Jonathan Edwards, Importance and advantage of a thorough knowledge of divine truth
It is essential to engage the mind, which is why Bible reading is so important, along with reading Christian books and listening to sermons. The mind is engaged, and through the mind the heart and imagination can also be engaged.
Engaging our wills
The will responds to the heart. What the heart desires the will chooses.
Having said that, habits are of great value. If we have formed habits of prayer, bible reading, going to church then the will can ‘shepherd’ the heart. For example, it may be that on a particular Sunday you don’t feel like going to church, or on a Tuesday you wake up feeling tired and you don’t feel like reading the bible and praying. If you have a habit of doing those things then you’ll do it anyway, and as you do your heart will be engaged through your mind, and you’ll be glad you did it.
And finally…
What if I don’t feel like I’m being transformed?
Perhaps for some time you’ve been seeking to grow through engaging the heart, mind and will, and engaging in the conflict with the flesh. Perhaps you may feel like you’re not making any progress.
Let me encourage you that if you are crucifying the flesh and keeping in step with the Spirit through the means of grace, God is changing you.

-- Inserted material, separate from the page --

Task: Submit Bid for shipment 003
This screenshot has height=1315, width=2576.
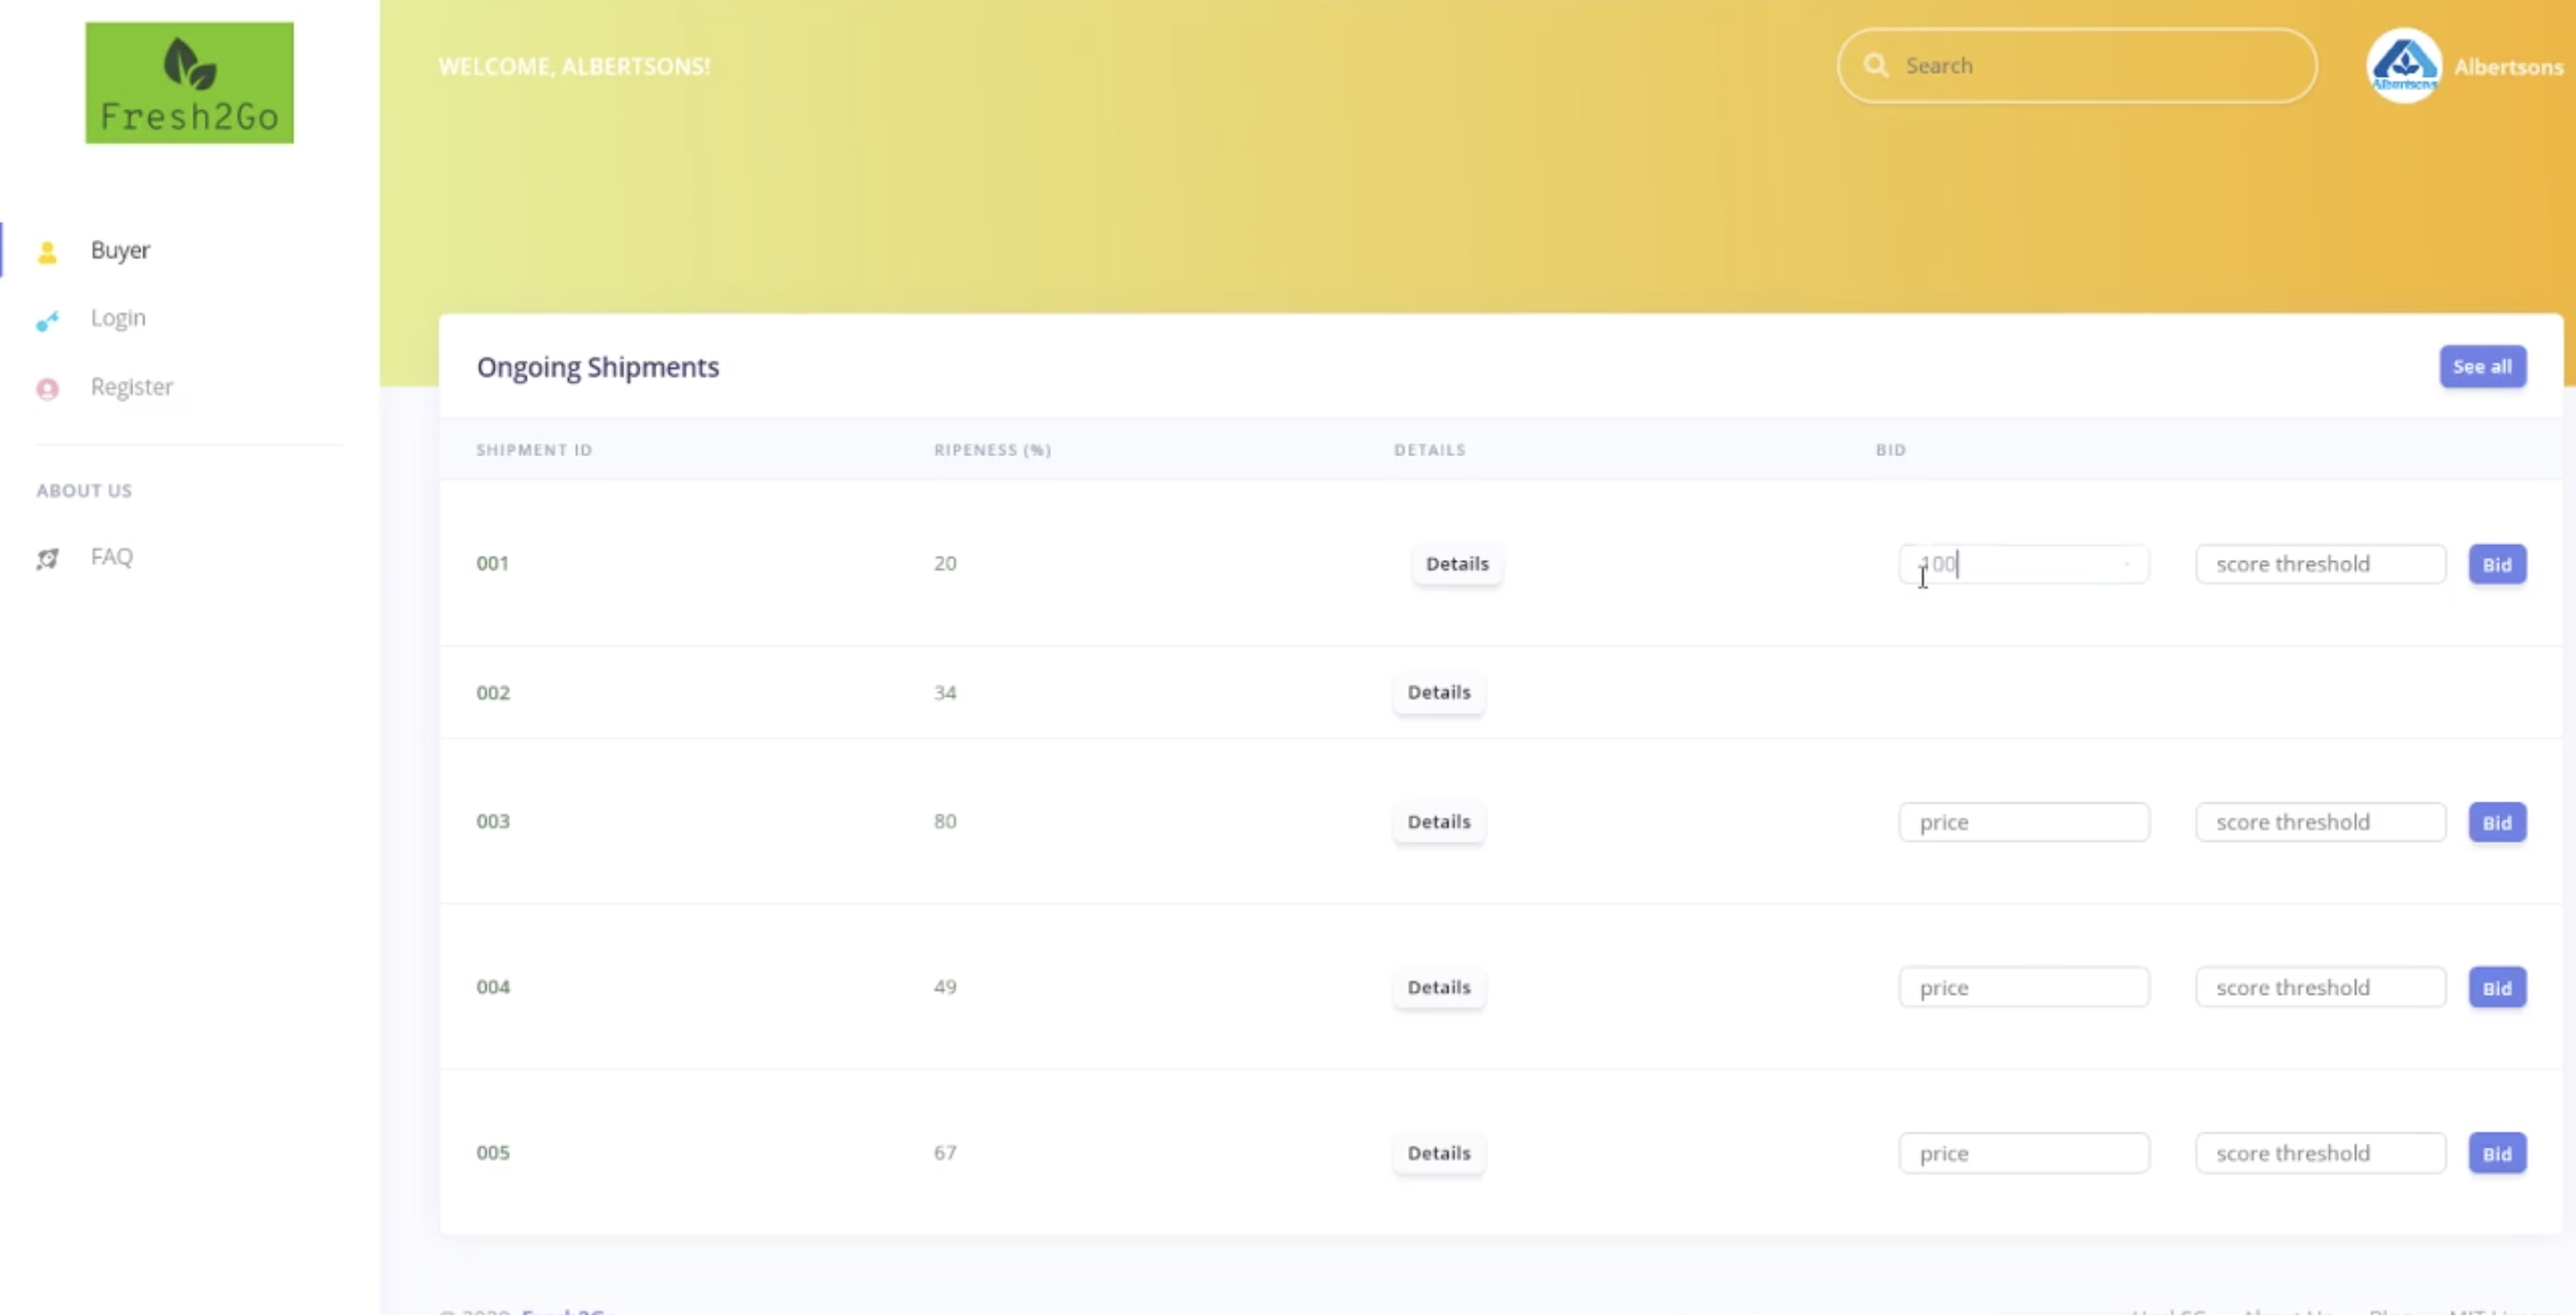Action: click(2496, 823)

You may not be aware of it, it’s slow and takes time, but he is. And don’t look back a month or six months; look back 5 years – and see the progress you’ve made. Remember Paul tells us that progress is what really matters (1 Timothy 4:15).
What if I fail?
The reality is we all continue to fail from time to time. The sinful nature is still in us, the battle is real. So be grateful that there is a battle – because that shows you have the Spirit. And run back to your heavenly Father who loves you, and live in his love. Remember he doesn’t love you because of your performance; he loves you because you are in Christ, and Christ took all your sin, past present and future, on himself at the cross, so that what he says to Christ he can say to you – “This is my beloved son / daughter – in whom I am well pleased.”
What if I’m going backwards?
It may be that you feel you’re going backwards. If so – praise God that you’ve made it this far in the article – that in itself is a sign God’s at work in you! And your loving Father is calling you to re-commit to grow as a Christian; to engage in the conflict within; to commit to the means of grace. Make it a priority to come to church, to read your bible, to pray each day, to listen to Christian worship music, to meet with Christian friends – and you will be transformed, in the power of the Holy Spirit who is working in you.